Brain metaphors

Adrien Foucart, PhD in biomedical engineering.

This website is guaranteed 100% human-written, ad-free and tracker-free. Follow updates using the RSS Feed or by following me on Mastodon

Over on Aeon, psychologist Robert Epstein wrote a very interesting piece about how we often explain the functioning of the brain as if its a computer, retrieving memories and processing information, despite the lack of scientific grounding for that metaphor. Our brains don’t “recall” information, they “re-live” it. Information is not “stored” in neurons: our brain constantly evolved based on our experiences, and events can trigger our brains into re-activating the areas that were activated during a previous event, thus creating the impression of a “memory” for us.

This, I think, is the flip side of a discussion that I have had very often this past year about whether AI as it exists today can qualify as “intelligence” in any way. Just like “the computer” is not a very good metaphor for the human brain, the human brain is not a good metaphor for how AI algorithms work, yet this metaphor has completely taken over the way we think about AI. In fact, the whole vocabulary around AI is filled with human-intelligence metaphors: neural networks, learning, AI that explain their reasoning… and obviously “intelligence” itself. These metaphors may be useful to get a surface-level intuition about how AI algorithms work, but they are very much untrue and should not be taken as more than that: metaphors.

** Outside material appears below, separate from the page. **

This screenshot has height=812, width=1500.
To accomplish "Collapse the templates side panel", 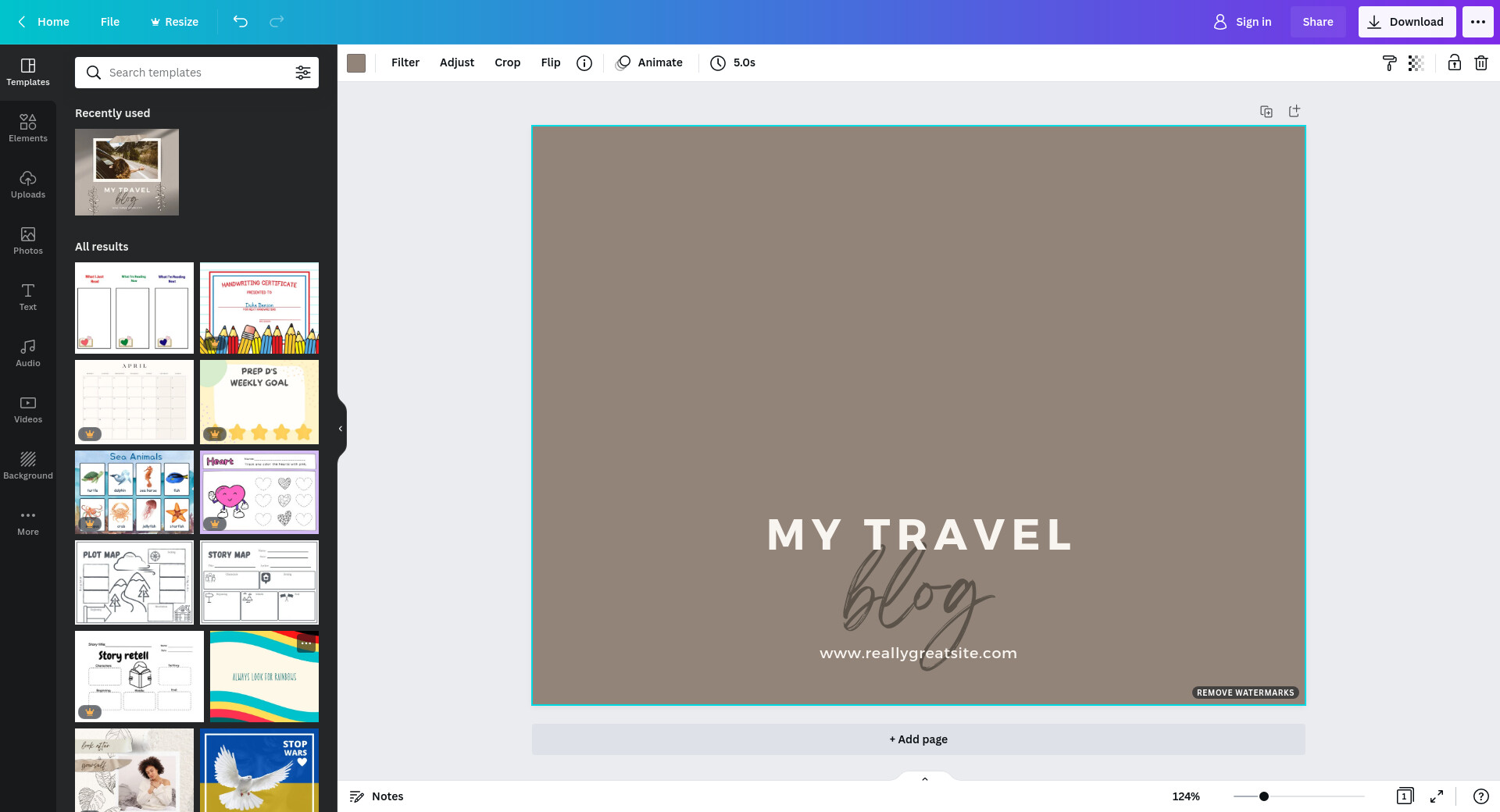I will 341,429.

There’s this idea that, if we can make an artificial neural network that is as complex as the human neural network, then we should be capable of creating an actual intelligence. But that makes two hypothesis which are unsupported by evidence: that artificial neural networks are good models of human neural networks (they aren’t), and that human neural networks are solely responsible for human intelligence. That doesn’t seem to be the case either. Our brains work as part of an intricate, interwoven network of systems which all interact with each others in ways that are very hard to capture. Our neurons without our endocrine system, our immune system, etc., are a very incomplete snapshot of who we are. We can’t – and maybe won’t ever be able to – upload our brains to the cloud.

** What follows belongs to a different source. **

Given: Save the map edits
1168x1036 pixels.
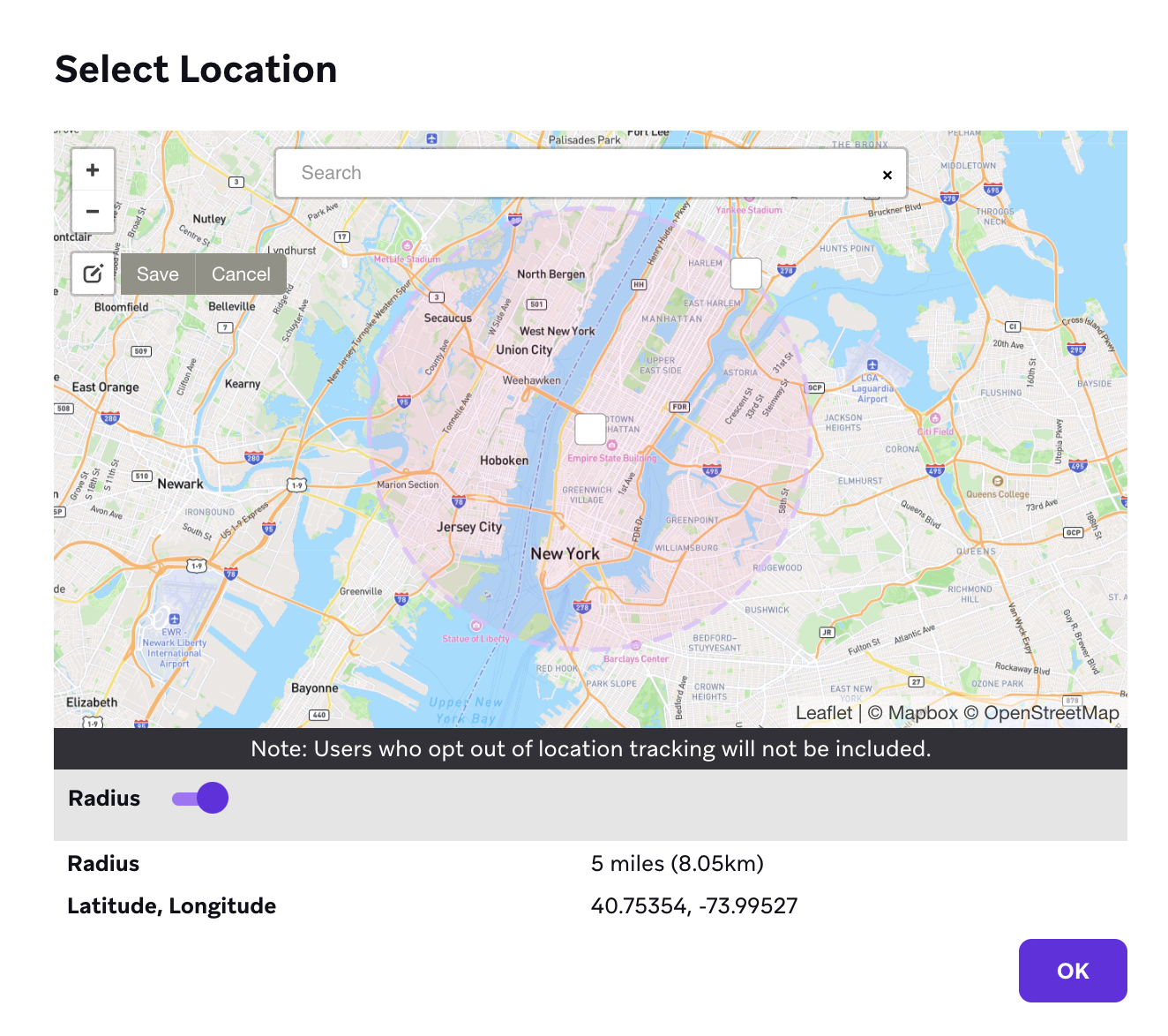Looking at the screenshot, I should pyautogui.click(x=158, y=274).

Artificial Intelligence is not Human Intelligence, and it doesn’t really make any sense to compare them in any way. Any AI algorithm has capabilities and limitations, and we can study those without falling into the trap of anthropomorphism. That’s why I don’t like it when LLMs are compared on benchmarks such as law exams, or common coding exercises. Those tests were designed for humans, to test capabilities that are often difficult to acquire for human intelligence. For an AI, it doesn’t tell us much. Importantly, it doesn’t tell us that this AI is a good lawyer, or a good software developer. Yet these are still the kind of tests used to compare LLMs today. Perhaps the most used test right now is the “Massive Multitask Language Understanding (MMLU)” test. The MMLU is composed “of multiple-choice questions from various branches of knowledge”, which were “manually collected by graduate and undergraduate students from freely available sources online”. But we aren’t using LLMs to solve multiple-choice questions from various exams and tests collected around the web. For any actual task that we have in mind for such a model, we would need to prove that the MMLU is a useful proxy to evaluate the capability of the model to perform the task.

The fact that the MMLU is collected from online sources also makes it extremely difficult to use it as a benchmark for modern LLMs, which are often trained on very opaque datasets, also collected from all around the web. The risks of contamination are huge, and the measures taken by LLM developers to mitigate this issue are often doubtful, if they are even described at all. The Gemini paper, for instance, states that they “search for and remove any evaluation data that may have been in our training corpus before using data for training”, but don’t provide any detail as to how this search was done. If they used the same method as GPT-4 (i.e. looking for exact matches on substrings of the questions), then the risk of contamination is high.

There is often a very large gap between the performances of the LLMs in benchmarks and their performances in real-world applications, and this is probably part of the reason: the benchmarks are not made for the evaluation of a computer program, but of a human brain… and those are way too different for it to work that way.